The peer-reviewed study, published Wednesday in The New England Journal of Medicine, is the first analysis of a national COVID-19 vaccination strategy.   

Late-stage clinical trials of the Pfizer-BioNTech showed the vaccine was 95% effective in combating the novel coronavirus.   

South Africa variant

Meanwhile, Moderna says it has developed a new version of its two-dose vaccine targeted to combat the COVID-19 variant first identified in South Africa. The U.S.-based pharmaceutical company has sent a small amount of the new version to the U.S. National Institutes of Health for additional study. 

Both Pfizer and Moderna say they plan to increase their output of the vaccine within the next few months, with Pfizer doubling its output to 13 million doses per week by mid-March, with Moderna hoping to deliver 40 million doses per month by April.  

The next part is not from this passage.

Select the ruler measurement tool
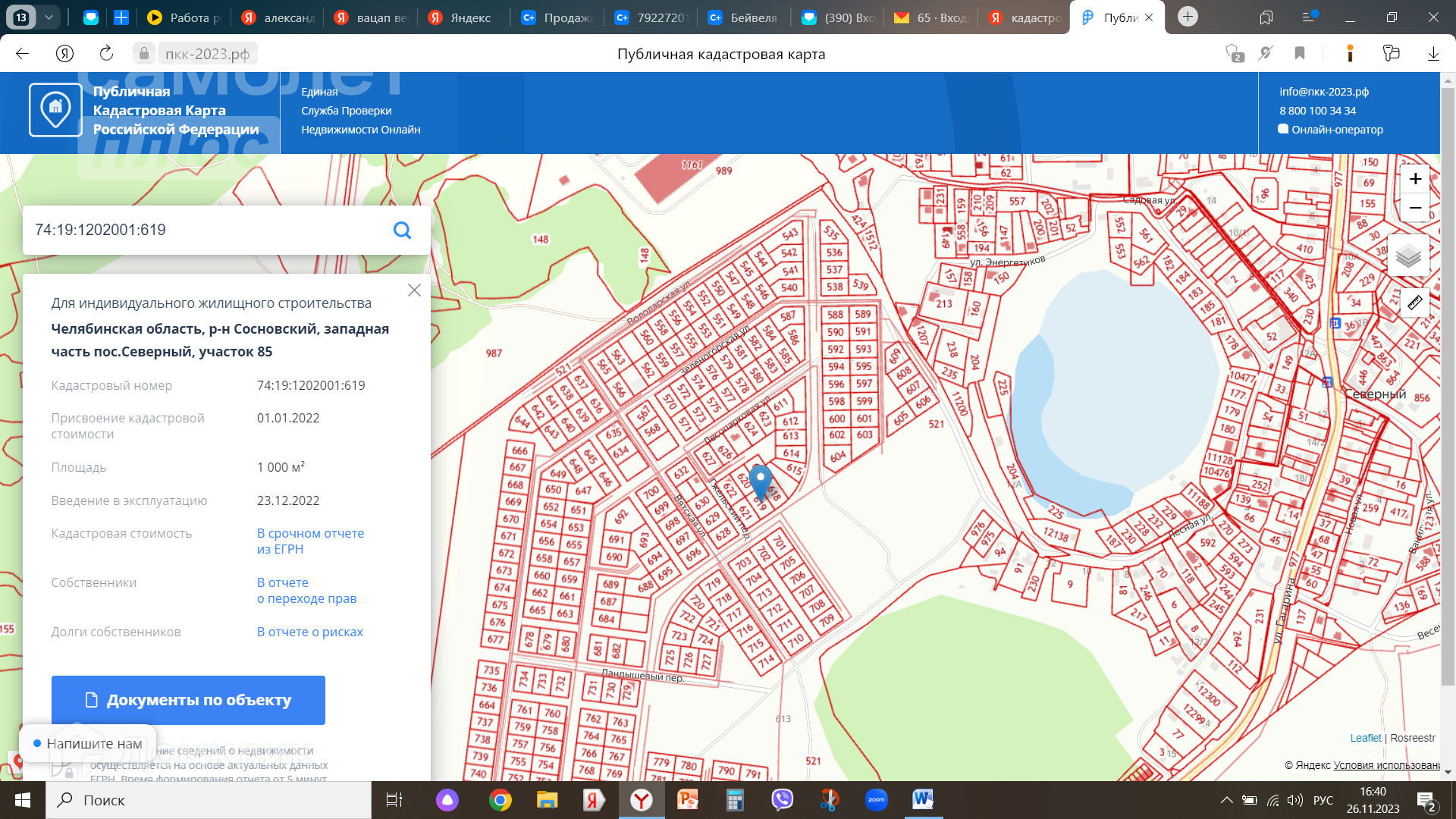point(1414,303)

European Union leaders will meet Thursday via videoconference to discuss ways to improve the slow pace of the production and distribution of COVID-19 vaccines.  Concerns are growing among the 27-member regional bloc that the fast-spreading variants recently detected in Britain and South Africa will be resistant to the new vaccines.   

Tokyo Olympic Games

In Japan, organizers for the postponed Tokyo Summer Olympic Games are placing a number of coronavirus-related restrictions on spectators coming out to witness the traditional relay of the Olympic torch.    

The relay will begin March 25 in the northwestern prefecture of Fukushima, the site of the March 2011 nuclear disaster triggered by an earthquake and subsequent tsunami.    

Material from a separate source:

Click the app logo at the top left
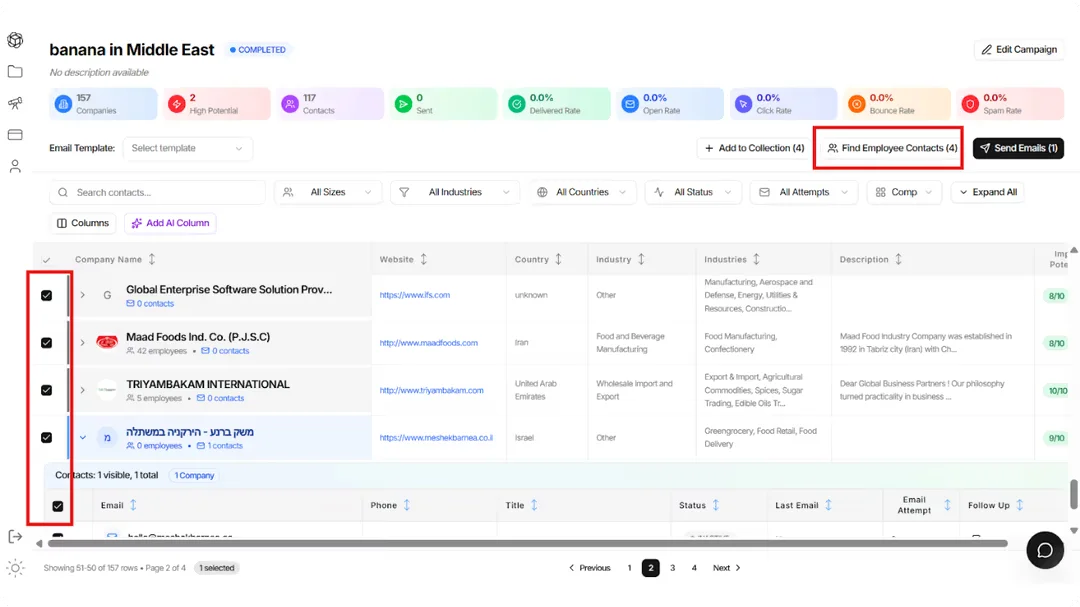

Yukihiko Nunomura, the vice director-general of the Tokyo 2020 organizing committee, announced Thursday that spectators will be required to wear masks, and will not be allowed to eat or drink except for water to avoid heatstroke.  Cheering and shouting is also banned, but spectators can clap as the torch relay passes by.    

Organizers say spectators will be required to preregister for a spot at each relay point to witness the torch’s arrival, but Nunomura said the relay could be stopped if too many spectators gather along the route.    

The 2020 Tokyo Olympics were postponed for a year as the novel coronavirus outbreak evolved into a global pandemic.  However, recent public opinion polls indicate an overwhelming majority of Japanese believe the games should be postponed again or canceled, with Tokyo and other areas under a state of emergency to quell a surge of new infections.   

The opening ceremony for the postponed Games will be held on July 23.